Die Wormser Kriminalpolizei ermittelt gegen mehrere Facebook-Nutzer. Sie hatten auf der Seite des Wormser Oberbürgermeisters Kissel (SPD) Hasskommentare hinterlassen.

Außerdem erhielt Michael Kissel nach eigenen Angaben viele üble Kommentare per E-Mail. Diese werde er gegebenenfalls an die Polizei weiterleiten, sagte der OB am Donnerstag. Er selbst lese sie nicht.

Aufruf zur Tötung

Zum Teil haben die Nutzer der sozialen Netzwerke ganz offen zur Gewalt aufgerufen. Gegen diese User ermittelt die Wormser Kriminalpolizei jetzt. Die 21-jährige Syndia aus Worms wurde nach bisherigen Ermittlungen von einem Flüchtling getötet. Der mutmaßlich Täter, ihr Ex-Freund, sitzt in Untersuchungshaft.

Nach der Tat hatten die Männer im Internet öffentlich lesbar mehrere Hasskommentare gegen Asylbewerber verfasst. "Knallt sie doch alle ab", schrieb zum Beispiel einer der Nutzer. Dieser Kommentar sei ein Aufruf zur Tötung, wenn nicht gar zum Mord, so die Polizei.

Ein rechtes Netzwerk?

Nach Ansicht des Wormser Oberbürgermeisters steht hinter solchen Hass- und Hetzparolen ein bundesweit agierendes, rechtsextremes Netzwerk. Die neuen Medien würden diese Tendenzen natürlich verstärken, so Kissel weiter.

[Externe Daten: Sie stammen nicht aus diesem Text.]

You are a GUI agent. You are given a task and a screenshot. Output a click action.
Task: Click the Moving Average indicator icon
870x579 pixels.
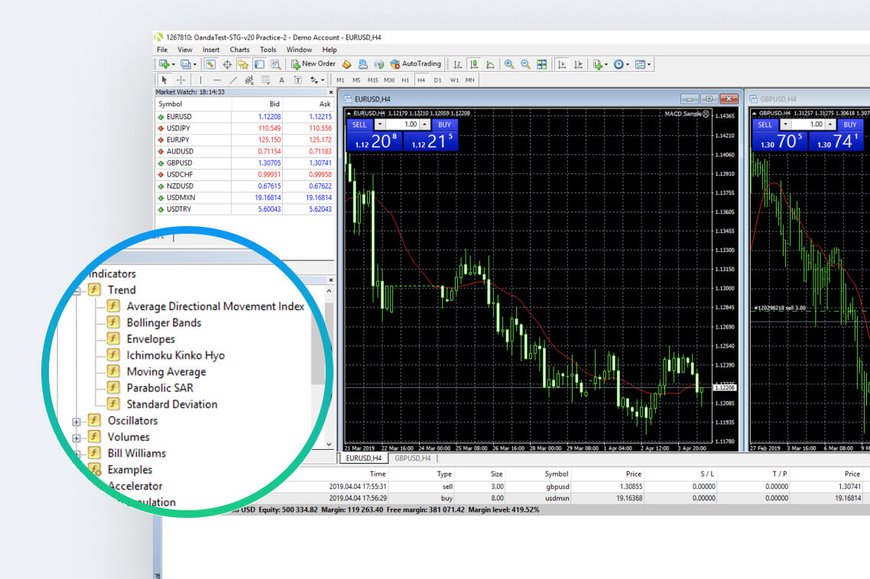tap(113, 372)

Grundsätzlich sieht der OB die neuen Medien kritisch. Auf der Facebook-Seite der Stadt würden zunehmend dümmliche und primitive Kommentare hinterlassen. Die Sinnhaftigkeit, einen öffentlichen Diskurs zu städtischen Themen über die sozialen Medien zu führen, steht für Kissel zunehmend in Frage.